Roll from your knee to your lower hip so you’ll get a great stretch along your entire quad section. Roll back and forth gently several times, remaining at the top of your knee and bottom of your hip respectively

Why you should do it: Your quads help with hip extension, so a properly stretched quadricep provides more flexibility and even increased energy.

6. Glute Roll

Place your glutes on top of your leg roller and roll back and forth. Simple enough, right?

Why you should do it: Believe it or not, there are actually a lot of benefits to stretching and properly maintaining your glutes. Benefits include fat loss, increased speed and endurance, and even better bone density.

7. Outer Thigh Roll

The Outer Thigh Roll complements the IT Band Roll perfectly. In fact, the two stretches are remarkably similar, except you’ll want to really focus on your hip area.

Why you should do it: The thighs are a sensitive area, even for the most toned of runners. But stretching your thighs can give you those sleek, muscular thighs you’ve always wanted.

8. Adductor Roll

Lie on the floor with your legs outstretched in a Y-position, using your hands for support. Now, place the leg roller by your inner thigh, and roll it up to your groin area. You should feel a great stretch in your inner groin/pelvis.

Why you should do it: Your adductors rarely get the attention they deserve. Properly stretched adductor muscles decrease the likelihood of groin pulls, an injury that can sideline you for quite some time.

9. Shin Roll

Start out on your knees, and place the foam roller directly beneath your kneecap. Now roll up and down your entire shin in a slow, gentle glide. Roll for about two minutes, then switch legs.

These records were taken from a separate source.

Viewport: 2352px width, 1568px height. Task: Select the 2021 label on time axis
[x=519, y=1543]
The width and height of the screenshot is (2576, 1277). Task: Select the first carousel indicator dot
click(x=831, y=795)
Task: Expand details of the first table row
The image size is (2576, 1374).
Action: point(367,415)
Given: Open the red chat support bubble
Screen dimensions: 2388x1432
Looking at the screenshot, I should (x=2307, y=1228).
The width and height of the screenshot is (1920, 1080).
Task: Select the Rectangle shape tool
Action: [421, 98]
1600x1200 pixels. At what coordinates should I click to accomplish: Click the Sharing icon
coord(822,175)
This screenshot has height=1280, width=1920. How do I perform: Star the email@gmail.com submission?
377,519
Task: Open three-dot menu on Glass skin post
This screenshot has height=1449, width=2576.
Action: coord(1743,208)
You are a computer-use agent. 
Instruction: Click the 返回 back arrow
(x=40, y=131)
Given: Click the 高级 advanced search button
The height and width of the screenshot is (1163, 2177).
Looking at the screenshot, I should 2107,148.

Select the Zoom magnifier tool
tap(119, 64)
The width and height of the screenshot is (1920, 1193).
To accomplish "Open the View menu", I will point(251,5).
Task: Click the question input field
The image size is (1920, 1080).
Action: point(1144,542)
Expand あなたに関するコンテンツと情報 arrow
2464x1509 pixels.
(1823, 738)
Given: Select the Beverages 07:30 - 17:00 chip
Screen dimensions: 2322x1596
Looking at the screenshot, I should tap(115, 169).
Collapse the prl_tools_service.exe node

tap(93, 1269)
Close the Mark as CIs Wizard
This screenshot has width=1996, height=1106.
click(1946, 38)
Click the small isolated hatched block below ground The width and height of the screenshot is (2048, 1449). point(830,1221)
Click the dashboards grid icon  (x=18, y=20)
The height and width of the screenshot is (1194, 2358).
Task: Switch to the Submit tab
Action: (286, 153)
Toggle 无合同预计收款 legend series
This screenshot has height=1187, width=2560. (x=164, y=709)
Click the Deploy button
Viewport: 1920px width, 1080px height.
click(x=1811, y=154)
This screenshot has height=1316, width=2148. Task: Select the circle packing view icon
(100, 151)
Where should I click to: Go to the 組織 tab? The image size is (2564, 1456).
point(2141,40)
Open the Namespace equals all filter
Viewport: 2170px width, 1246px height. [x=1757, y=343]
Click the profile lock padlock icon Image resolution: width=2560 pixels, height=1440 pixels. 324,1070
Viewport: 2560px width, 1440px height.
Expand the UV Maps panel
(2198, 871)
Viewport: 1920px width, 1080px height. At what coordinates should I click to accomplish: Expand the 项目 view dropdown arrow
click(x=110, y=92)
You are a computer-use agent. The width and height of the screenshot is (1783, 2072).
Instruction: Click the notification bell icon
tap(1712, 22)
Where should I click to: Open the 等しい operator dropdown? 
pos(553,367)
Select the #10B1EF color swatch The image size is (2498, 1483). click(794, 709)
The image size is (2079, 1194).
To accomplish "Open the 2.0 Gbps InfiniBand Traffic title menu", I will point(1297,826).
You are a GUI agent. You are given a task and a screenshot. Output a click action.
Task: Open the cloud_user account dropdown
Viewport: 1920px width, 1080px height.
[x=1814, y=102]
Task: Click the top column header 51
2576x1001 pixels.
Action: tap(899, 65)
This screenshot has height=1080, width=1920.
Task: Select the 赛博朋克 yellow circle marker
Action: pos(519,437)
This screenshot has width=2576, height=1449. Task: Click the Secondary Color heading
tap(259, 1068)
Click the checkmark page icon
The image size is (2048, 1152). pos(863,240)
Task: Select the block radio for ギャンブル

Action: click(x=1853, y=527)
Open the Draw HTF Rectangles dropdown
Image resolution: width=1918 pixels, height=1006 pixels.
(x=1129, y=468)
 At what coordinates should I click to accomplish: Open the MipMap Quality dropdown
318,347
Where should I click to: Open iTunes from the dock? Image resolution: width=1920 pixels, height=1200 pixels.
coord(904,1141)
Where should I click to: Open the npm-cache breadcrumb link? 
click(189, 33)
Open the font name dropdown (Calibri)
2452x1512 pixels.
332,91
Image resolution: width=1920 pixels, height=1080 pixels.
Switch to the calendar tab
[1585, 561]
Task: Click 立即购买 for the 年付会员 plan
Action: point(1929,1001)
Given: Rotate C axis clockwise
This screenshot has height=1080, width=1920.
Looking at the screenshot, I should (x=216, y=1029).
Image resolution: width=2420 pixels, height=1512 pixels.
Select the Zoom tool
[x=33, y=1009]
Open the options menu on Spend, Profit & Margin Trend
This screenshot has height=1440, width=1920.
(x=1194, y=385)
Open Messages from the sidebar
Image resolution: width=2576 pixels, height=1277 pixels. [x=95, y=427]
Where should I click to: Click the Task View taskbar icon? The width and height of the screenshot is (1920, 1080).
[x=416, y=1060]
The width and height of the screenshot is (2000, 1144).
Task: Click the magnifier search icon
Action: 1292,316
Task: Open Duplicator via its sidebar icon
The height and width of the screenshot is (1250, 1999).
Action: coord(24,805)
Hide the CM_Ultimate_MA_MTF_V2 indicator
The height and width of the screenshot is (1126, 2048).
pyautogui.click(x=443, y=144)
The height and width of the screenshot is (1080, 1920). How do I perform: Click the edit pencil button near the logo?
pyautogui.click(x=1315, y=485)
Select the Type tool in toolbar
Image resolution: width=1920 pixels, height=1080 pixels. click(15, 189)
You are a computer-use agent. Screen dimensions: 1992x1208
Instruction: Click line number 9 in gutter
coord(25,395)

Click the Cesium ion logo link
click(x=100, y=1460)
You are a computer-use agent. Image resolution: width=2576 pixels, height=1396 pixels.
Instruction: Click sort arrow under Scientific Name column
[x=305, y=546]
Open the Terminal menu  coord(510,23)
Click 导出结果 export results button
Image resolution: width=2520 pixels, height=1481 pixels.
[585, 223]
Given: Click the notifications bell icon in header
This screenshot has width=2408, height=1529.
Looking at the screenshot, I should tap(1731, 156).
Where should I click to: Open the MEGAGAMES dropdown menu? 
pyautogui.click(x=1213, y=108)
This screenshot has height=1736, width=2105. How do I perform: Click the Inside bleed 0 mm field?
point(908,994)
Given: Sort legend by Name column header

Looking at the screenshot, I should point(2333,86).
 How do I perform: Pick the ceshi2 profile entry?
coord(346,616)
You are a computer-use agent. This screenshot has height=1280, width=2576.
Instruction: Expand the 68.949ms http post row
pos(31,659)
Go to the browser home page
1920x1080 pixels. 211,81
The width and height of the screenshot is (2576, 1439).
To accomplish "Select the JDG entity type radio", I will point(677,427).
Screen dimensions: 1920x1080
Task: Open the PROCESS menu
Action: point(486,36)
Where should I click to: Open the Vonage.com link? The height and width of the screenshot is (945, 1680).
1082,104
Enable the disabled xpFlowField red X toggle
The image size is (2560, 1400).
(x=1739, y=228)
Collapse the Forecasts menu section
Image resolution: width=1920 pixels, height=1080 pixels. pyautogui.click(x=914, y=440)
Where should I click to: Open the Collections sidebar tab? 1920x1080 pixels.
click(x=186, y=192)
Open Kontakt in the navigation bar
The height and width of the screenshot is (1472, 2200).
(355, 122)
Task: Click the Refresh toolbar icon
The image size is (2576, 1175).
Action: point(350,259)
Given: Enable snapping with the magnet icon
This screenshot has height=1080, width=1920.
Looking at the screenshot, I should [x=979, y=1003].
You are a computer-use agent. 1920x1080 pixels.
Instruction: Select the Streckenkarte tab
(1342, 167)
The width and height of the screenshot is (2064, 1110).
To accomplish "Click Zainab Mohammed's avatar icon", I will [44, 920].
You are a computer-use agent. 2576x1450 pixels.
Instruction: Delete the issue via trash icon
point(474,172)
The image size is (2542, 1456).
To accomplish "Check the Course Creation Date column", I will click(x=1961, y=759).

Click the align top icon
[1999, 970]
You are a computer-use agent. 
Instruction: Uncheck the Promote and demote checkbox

Why you should do it: Shin splints can be flat-out excruciating, but they’re mostly avoidable, particularly if you keep up with Shin Rolls. Make sure you both start and end your workout with this stretch.

10. Foot Roll

We bet you didn’t think you’d need to work out your feet themselves, but it’s highly recommended that you stretch your feet before running. You’ll want to stand near a wall for balance, so once you’ve found a good balance, stand on top of your foam roller.

Now rock back and forth from your toes to your heel. Replicate this motion at least half a dozen times.

Why you should do it: Though we’ve focused mainly on leg rolls, you can’t forget about the most essential aspect of running — your feet. Thankfully, you won’t need any special type of leg roller, either. Any kind of leg roller should suffice, just make sure it’s wide enough to stand on.